_Work order:_
Whatever the records hold, copy it exactly and completely.

_Extracted records:_
☆ ☆ ☆ ☆ ☆
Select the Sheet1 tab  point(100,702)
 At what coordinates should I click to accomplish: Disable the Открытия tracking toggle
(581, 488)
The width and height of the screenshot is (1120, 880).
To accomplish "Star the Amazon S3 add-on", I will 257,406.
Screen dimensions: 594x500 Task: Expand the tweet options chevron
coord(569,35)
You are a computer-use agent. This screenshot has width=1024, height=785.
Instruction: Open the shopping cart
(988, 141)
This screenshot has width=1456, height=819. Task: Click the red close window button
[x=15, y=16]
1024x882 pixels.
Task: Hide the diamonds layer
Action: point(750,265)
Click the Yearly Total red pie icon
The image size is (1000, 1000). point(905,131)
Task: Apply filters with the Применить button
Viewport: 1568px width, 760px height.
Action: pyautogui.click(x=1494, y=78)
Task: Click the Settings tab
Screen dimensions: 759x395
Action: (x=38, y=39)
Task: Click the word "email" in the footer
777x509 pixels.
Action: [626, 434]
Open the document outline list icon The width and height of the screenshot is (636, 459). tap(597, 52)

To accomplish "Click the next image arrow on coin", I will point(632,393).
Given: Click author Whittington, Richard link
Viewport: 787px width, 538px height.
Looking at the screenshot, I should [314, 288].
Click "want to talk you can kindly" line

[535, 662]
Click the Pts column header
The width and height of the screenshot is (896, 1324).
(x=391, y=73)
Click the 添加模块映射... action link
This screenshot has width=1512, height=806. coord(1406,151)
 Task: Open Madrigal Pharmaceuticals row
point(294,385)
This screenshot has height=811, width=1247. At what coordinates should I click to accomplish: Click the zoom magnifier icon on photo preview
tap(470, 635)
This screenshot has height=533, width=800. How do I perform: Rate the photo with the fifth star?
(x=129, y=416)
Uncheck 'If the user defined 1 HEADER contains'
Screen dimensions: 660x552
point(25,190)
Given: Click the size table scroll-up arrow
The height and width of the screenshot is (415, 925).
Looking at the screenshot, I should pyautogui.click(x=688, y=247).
☆ ☆ ☆ ☆ ☆
_Solution to this exercise:_
Select the Sheet1 tab  point(100,702)
 At what coordinates should I click to accomplish: Disable the Открытия tracking toggle
(581, 488)
The width and height of the screenshot is (1120, 880).
To accomplish "Star the Amazon S3 add-on", I will 257,406.
Screen dimensions: 594x500 Task: Expand the tweet options chevron
coord(569,35)
You are a computer-use agent. This screenshot has width=1024, height=785.
Instruction: Open the shopping cart
(988, 141)
This screenshot has width=1456, height=819. Task: Click the red close window button
[x=15, y=16]
1024x882 pixels.
Task: Hide the diamonds layer
Action: point(750,265)
Click the Yearly Total red pie icon
The image size is (1000, 1000). point(905,131)
Task: Apply filters with the Применить button
Viewport: 1568px width, 760px height.
Action: pyautogui.click(x=1494, y=78)
Task: Click the Settings tab
Screen dimensions: 759x395
Action: (x=38, y=39)
Task: Click the word "email" in the footer
777x509 pixels.
Action: [626, 434]
Open the document outline list icon The width and height of the screenshot is (636, 459). tap(597, 52)

To accomplish "Click the next image arrow on coin", I will point(632,393).
Given: Click author Whittington, Richard link
Viewport: 787px width, 538px height.
Looking at the screenshot, I should [314, 288].
Click "want to talk you can kindly" line

[535, 662]
Click the Pts column header
The width and height of the screenshot is (896, 1324).
(x=391, y=73)
Click the 添加模块映射... action link
This screenshot has width=1512, height=806. coord(1406,151)
 Task: Open Madrigal Pharmaceuticals row
point(294,385)
This screenshot has height=811, width=1247. At what coordinates should I click to accomplish: Click the zoom magnifier icon on photo preview
tap(470, 635)
This screenshot has height=533, width=800. How do I perform: Rate the photo with the fifth star?
(x=129, y=416)
Uncheck 'If the user defined 1 HEADER contains'
Screen dimensions: 660x552
point(25,190)
Given: Click the size table scroll-up arrow
The height and width of the screenshot is (415, 925).
Looking at the screenshot, I should pyautogui.click(x=688, y=247).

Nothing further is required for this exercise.